### [Teks Bacaan]

Pemekaran Papua
Yan Mandenas: MRP Keliru Tolak DOB, Bukan Tupoksinya!
Kata Mandenas, di Papua ada tujuh wilayah adat, dan diyakini tidak semua masyarakat Papua menolak pembentukan DOB.
TRIBUN-PAPUA.COM – Presiden Joko Widodo menerima delegasi pimpinan Majelis Rakyat Papua (MRP) dan Majelis Rakyat Papua Barat (MRPB) di Istana Merdeka, Senin (25/4/2022).
Dalam pertemuan ini, MRP mengaku menyampaikan aspirasinya selama ini yaitu menolak rencana pemekaran provinsi di Papua.
Penolakan ini bukan hanya aspirasi MRP semata sebagai lembaga representasi kultural, melainkan juga orang asli Papua (OAP).
“Masyarakat OAP melakukan aksi penolakan dengan demo, disampaikan kepada pemerintah pusat. Itu juga sudah kami sampaikan ke Bapak Presiden,” ujar Ketua MRP Timotius Murib dalam diskusi daring yang dihelat Public Virtue Institute, Rabu (27/4/2022).
Baca juga: Bertemu Yan Mandenas di Jayapura, BTM Minta Otsus Dilanjutkan Hingga Pemekaran Papua
Menanggapi hal tersebut, Anggota Komisi I DPR RI, Yan Permenas Mandenas mengatakan, pasal 1 sampai 79 dalam revisi UU nomor 2 tahun 2001 yang telah diimplementasikan melalui UU Nomor 2 tahun 2001 harus dipahami oleh MRP.
“Saya pikir, MRP harus membaca, memahami serta mentafsirkan bukan berdasarkan kepentingan kelompok tertentu, atau kelompok yang sudah terafilitasi ke dalam MRP sendiri yang dibentuk pemerintah sesuai amanat UU Otsus,” kata Mandenas dalam video yang diterima Tribun-Papua.com, Jumat (29/4/2022).
DPR RI melakukan pemekaran provinsi baru di Papua, kata Mandenas tidak menghilangkan kewenangan MRP, tetapi DPR RI dan Pemerintah Pusat melakukan berdasarkan amanat UU Nomor 2 tahun 2001 pasal 76 ayat 2.
"Jadi tolong MRP baca dan pahami dengan baik," ujar Mandenas.

### [Tujuan Latihan]
Tentukan apakah setiap pernyataan berikut sesuai dengan teks berita di atas, lalu jawab ya atau tidak disertai kutipan persis dari teks yang menjadi penentunya.
1. Presiden Joko Widodo menerima delegasi pimpinan MRP dan MRPB di Istana Merdeka.
2. Menurut Mandenas, pemekaran provinsi baru di Papua menghilangkan kewenangan MRP.
3. Mandenas menyampaikan tanggapannya dalam diskusi daring yang dihelat Public Virtue Institute.
Data di bawah ini merupakan bahan terpisah yang tidak berhubungan dengan teks berita.

### [Data Tercatat]
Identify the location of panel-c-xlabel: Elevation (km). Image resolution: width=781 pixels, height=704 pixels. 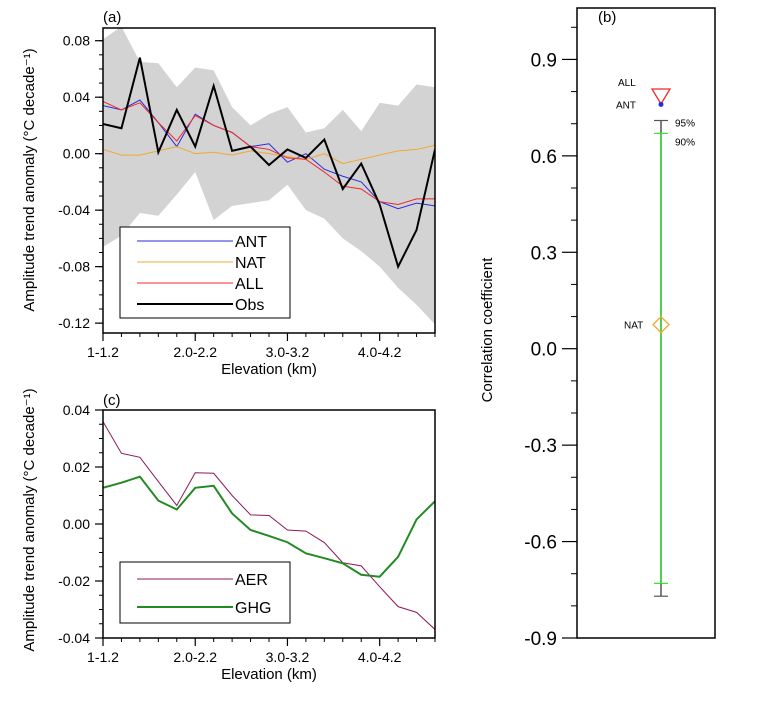
(269, 674).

### [Hasil Latihan]
1. Ya: "Presiden Joko Widodo menerima delegasi pimpinan Majelis Rakyat Papua (MRP) dan Majelis Rakyat Papua Barat (MRPB) di Istana Merdeka"
2. Tidak: "tidak menghilangkan kewenangan MRP"
3. Tidak: "kata Mandenas dalam video yang diterima Tribun-Papua.com"